Among the new NAs, adefovir (ADF) has been evaluated in different studies as a treatment option in transplant settings [15][25][31][32][39][41][49][50][51][63] (Table 1). ADF therapy successfully suppressed HBV DNA replication and improved or stabilized HBV infection recurrence after LT [15][39]. LAM-resistant cases despite HBIg and lamivudine combination prophylaxis responded well to the addition of ADF to therapy or upon switching to ADF [4][25][32][39][63]. Some studies have used entecavir, both with and without HBIg, with promising outcomes and without any cases of HBV recurrence during the follow-up period [4][65][79][80][81][82]. A few studies on new NA drugs (ADF and entecavir) have also shown the effectiveness of these agents in the suppression of HBV replication in patients who developed lamivudine-resistance variants post-LT (Table 1).

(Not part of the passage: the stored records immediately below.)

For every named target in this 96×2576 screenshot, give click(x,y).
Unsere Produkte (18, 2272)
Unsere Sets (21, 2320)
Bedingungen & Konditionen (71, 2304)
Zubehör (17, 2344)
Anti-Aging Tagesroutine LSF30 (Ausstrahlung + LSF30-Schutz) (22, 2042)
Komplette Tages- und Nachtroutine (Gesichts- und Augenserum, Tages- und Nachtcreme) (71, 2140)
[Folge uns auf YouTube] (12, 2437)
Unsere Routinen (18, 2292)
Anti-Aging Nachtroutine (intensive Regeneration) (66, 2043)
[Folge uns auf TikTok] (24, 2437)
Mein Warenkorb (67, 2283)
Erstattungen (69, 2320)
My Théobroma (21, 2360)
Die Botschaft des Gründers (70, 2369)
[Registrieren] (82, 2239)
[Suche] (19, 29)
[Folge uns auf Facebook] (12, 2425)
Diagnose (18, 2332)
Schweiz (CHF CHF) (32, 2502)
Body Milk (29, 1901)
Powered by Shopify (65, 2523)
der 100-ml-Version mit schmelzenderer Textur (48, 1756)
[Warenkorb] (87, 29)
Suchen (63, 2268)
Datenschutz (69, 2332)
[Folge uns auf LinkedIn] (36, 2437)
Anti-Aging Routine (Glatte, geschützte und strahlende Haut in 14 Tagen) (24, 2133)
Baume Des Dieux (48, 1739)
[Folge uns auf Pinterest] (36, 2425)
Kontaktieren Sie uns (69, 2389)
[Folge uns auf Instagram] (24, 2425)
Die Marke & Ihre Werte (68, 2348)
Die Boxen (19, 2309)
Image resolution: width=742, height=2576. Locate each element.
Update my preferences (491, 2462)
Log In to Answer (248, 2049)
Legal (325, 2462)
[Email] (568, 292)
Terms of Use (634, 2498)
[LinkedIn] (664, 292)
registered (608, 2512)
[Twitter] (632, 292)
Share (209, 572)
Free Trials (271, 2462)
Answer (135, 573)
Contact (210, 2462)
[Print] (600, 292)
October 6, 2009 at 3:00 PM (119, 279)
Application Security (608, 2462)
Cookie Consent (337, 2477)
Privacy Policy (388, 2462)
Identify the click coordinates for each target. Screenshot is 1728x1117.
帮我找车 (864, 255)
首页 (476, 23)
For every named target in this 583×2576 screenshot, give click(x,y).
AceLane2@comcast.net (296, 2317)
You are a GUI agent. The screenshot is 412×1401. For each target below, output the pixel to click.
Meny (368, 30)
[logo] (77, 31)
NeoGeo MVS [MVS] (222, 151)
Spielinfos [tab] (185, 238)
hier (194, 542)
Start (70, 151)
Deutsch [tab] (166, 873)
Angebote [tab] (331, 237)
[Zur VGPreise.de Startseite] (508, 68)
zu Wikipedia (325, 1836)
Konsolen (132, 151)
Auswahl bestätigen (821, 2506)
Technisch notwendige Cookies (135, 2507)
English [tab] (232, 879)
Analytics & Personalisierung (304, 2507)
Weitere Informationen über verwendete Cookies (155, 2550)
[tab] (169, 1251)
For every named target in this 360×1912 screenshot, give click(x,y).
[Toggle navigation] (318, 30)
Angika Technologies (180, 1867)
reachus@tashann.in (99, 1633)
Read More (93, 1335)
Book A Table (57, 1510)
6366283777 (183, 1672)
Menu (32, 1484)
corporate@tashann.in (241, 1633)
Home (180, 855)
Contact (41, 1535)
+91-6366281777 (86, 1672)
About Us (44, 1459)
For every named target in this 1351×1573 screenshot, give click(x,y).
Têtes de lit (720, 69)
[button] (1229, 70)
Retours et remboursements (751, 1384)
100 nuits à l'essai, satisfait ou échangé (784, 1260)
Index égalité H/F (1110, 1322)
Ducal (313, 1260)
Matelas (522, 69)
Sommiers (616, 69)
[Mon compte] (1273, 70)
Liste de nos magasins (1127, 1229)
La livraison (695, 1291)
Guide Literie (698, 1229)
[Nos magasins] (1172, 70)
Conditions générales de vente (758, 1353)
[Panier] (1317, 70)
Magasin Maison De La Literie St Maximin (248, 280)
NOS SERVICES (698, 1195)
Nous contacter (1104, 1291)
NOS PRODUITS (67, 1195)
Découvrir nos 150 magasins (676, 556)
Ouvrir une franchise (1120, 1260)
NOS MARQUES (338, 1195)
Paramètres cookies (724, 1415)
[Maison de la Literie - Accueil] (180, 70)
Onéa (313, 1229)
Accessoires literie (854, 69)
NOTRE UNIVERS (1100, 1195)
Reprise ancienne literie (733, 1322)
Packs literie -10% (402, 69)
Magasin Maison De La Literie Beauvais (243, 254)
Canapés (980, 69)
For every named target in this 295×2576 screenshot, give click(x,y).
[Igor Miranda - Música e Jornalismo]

Although the use of these new antivirals for the prophylaxis of recurrent HBV infection is increasing without a concomitant increase in viral resistance, very few studies address the differences in the effect of the use of these new NAs as monotherapies or in combination with HBIg. Therefore, further studies are needed to test the effectiveness of these antivirals in combination therapies with HBIg and as monotherapeutic strategies [79][83][84].

4. Conclusions

Although a standard prophylactic regimen after LT is not available, the available systematic reviews and meta-analyses of clinical studies from multiple literature sources support the use of long-term combination therapy of HBIg and antiviral NAs (especially new agents).Regarding the combination strategy, the individualized prophylaxis protocols still are feasible, effective, but highly expensive. Most of the studies have a very small sample size that significantly limits the power of their findings. Future prospective multicenter and cohort studies with a longer period of follow up are needed to better define post-LT prophylactic strategies.